● **Task directions**
Please reproduce each of the entries below exactly as they appear.

::: Information given :::

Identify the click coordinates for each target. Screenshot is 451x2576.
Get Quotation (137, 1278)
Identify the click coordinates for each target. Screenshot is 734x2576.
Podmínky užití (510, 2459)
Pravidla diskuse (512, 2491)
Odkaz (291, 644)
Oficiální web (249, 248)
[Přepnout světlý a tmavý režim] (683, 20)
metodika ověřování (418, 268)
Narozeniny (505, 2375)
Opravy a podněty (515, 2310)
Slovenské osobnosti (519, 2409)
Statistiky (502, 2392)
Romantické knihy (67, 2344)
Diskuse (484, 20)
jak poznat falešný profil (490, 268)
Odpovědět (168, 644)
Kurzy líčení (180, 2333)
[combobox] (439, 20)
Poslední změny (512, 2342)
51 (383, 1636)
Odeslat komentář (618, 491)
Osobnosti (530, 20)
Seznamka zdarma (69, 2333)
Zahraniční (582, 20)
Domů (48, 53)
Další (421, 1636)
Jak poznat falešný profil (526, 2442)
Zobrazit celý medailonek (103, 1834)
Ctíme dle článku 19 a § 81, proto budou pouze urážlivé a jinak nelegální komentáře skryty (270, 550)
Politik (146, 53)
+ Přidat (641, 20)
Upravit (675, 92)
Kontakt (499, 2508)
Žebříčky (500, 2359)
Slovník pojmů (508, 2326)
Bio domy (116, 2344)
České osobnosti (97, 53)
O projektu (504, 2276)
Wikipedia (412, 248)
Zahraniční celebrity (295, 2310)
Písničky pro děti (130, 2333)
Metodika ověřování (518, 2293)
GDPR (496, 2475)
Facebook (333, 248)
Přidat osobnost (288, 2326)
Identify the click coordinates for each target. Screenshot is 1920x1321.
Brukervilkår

:::

● **Output for this task**
Identify the click coordinates for each target. Screenshot is 451x2576.
Get Quotation (137, 1278)
Identify the click coordinates for each target. Screenshot is 734x2576.
Podmínky užití (510, 2459)
Pravidla diskuse (512, 2491)
Odkaz (291, 644)
Oficiální web (249, 248)
[Přepnout světlý a tmavý režim] (683, 20)
metodika ověřování (418, 268)
Narozeniny (505, 2375)
Opravy a podněty (515, 2310)
Slovenské osobnosti (519, 2409)
Statistiky (502, 2392)
Romantické knihy (67, 2344)
Diskuse (484, 20)
jak poznat falešný profil (490, 268)
Odpovědět (168, 644)
Kurzy líčení (180, 2333)
[combobox] (439, 20)
Poslední změny (512, 2342)
51 (383, 1636)
Odeslat komentář (618, 491)
Osobnosti (530, 20)
Seznamka zdarma (69, 2333)
Zahraniční (582, 20)
Domů (48, 53)
Další (421, 1636)
Jak poznat falešný profil (526, 2442)
Zobrazit celý medailonek (103, 1834)
Ctíme dle článku 19 a § 81, proto budou pouze urážlivé a jinak nelegální komentáře skryty (270, 550)
Politik (146, 53)
+ Přidat (641, 20)
Upravit (675, 92)
Kontakt (499, 2508)
Žebříčky (500, 2359)
Slovník pojmů (508, 2326)
Bio domy (116, 2344)
České osobnosti (97, 53)
O projektu (504, 2276)
Wikipedia (412, 248)
Zahraniční celebrity (295, 2310)
Písničky pro děti (130, 2333)
Metodika ověřování (518, 2293)
GDPR (496, 2475)
Facebook (333, 248)
Přidat osobnost (288, 2326)
Identify the click coordinates for each target. Screenshot is 1920x1321.
Brukervilkår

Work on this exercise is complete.